One strategy for increasing energy density in the capacitor, and thus reducing its size, is to minimize the volume taken up by the paper and cathode and maximize the number of anodes. This may be achieved by using a multi-anode stack configuration. A multiple anode stack configuration requires fewer cathodes and paper spacers than a single anode configuration and thus reduces the size of the device. A multiple anode stack includes a number of units that contain a cathode, a paper spacer, two or more anodes, a paper spacer and a cathode, with neighboring units sharing the cathode between them. However, to charge and discharge the inner anodes (furthest from the cathode), charge must flow through the outer anodes. With a typical anode, the path through an anode is quite tortuous and results in a high equivalent series resistance (“ESR”) for the multi-anode configuration. Thus, ESR increases as more anodes are placed together in the stack. Another strategy for decreasing the size of the device is to increase the operating voltage of the capacitor, which may potentially allow for the use of only one electrolytic capacitor. The unique challenge of increasing the operating voltage of the capacitor, however, is that high voltage is usually correlated with a low surface area, which reduces capacitance and likewise energy (E=0.5*CV2).

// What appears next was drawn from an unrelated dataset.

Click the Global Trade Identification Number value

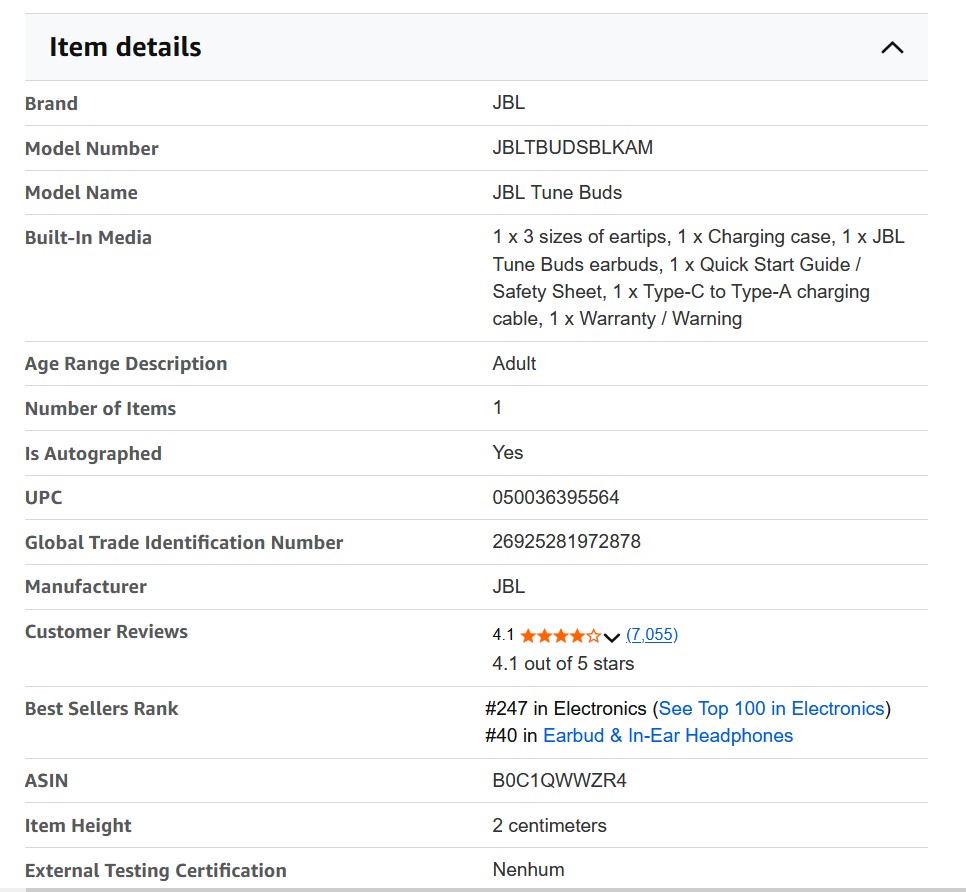pyautogui.click(x=566, y=542)
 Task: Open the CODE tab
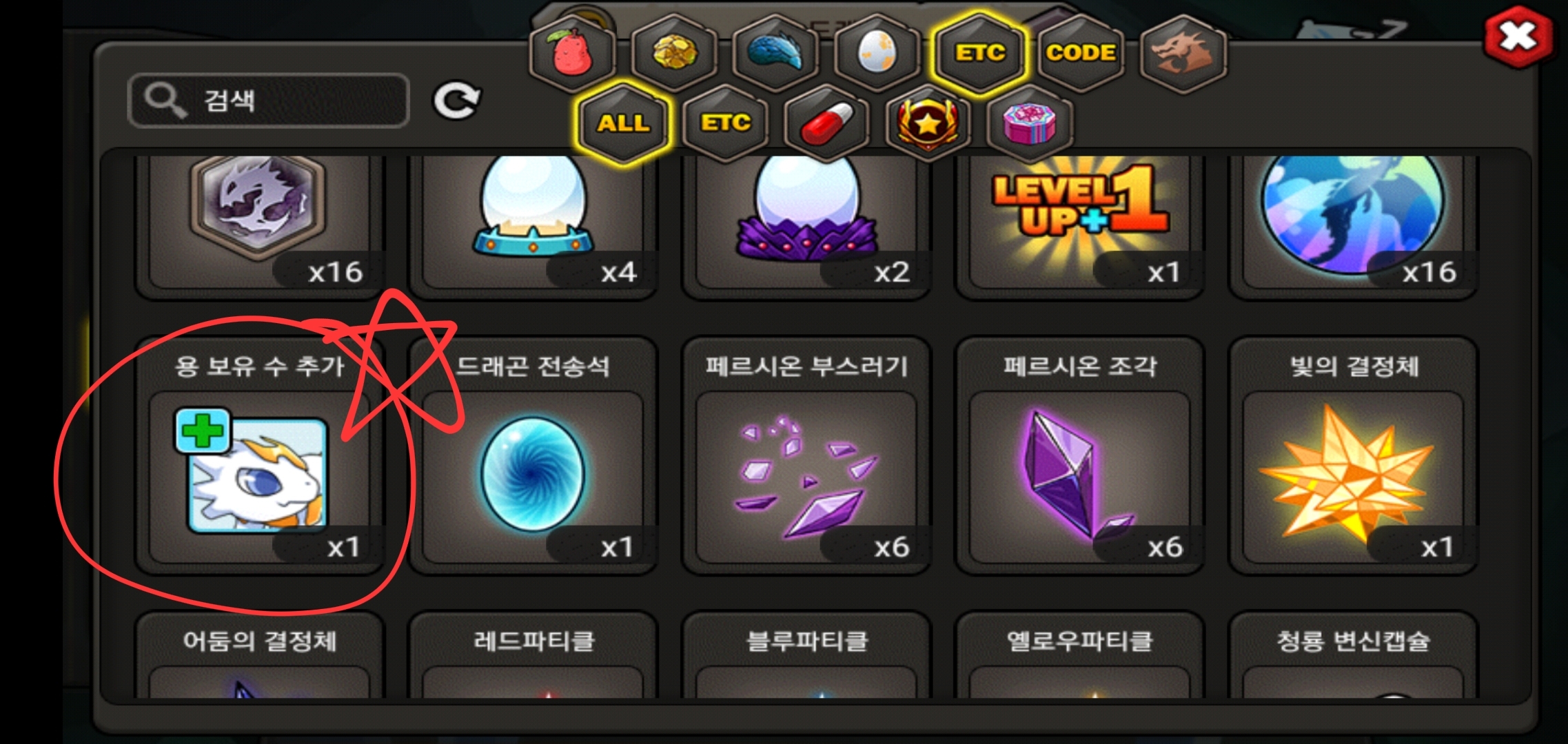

Regardless of the particular strategy employed, metal foils (e.g., aluminum foil) have often been employed in the electrolytic capacitor due to their small size. Because the electrostatic capacitance of the capacitor is proportional to its electrode area, the surface of the metallic foil may be, prior to the formation of the dielectric film, roughened or subjected to a chemical conversion to increase its effective area. This step of roughening the surface of the metallic foil is called etching. Etching is normally carried out either by the method (chemical etching) of conducting immersion into a solution of hydrochloric acid or by the method (electrochemical etching) of carrying out electrolysis in an aqueous solution of hydrochloric acid. The capacitance of the electrolytic capacitor is determined by the extent of roughing (the surface area) of the anode foil and the thickness and the dielectric constant of the oxide film. Due to the limited surface area that may be provided by etching metallic foils, attempts have also been made to employ porous sintered pellets in wet electrolytic capacitors. A tantalum pellet, for instance, may be formed by compressing a powder under high pressure and sintering at high temperature to form a sponge-like structure, which is very strong and dense but also highly porous. The porosity of the resulting tantalum pellet provides a large internal surface area. Despite its high surface area, however, anode pellets may still present high ESR and sensitivity of the capacitance to frequency, particularly at the high voltages often encountered in medical devices. Further, the pellets are typically larger in size than the anode foils, thus making it difficult to incorporate them into application in which high volumetric efficiency is needed.
As such, a need currently exists for an improved electrolytic capacitor for use in implantable medical devices, such as defibrillators.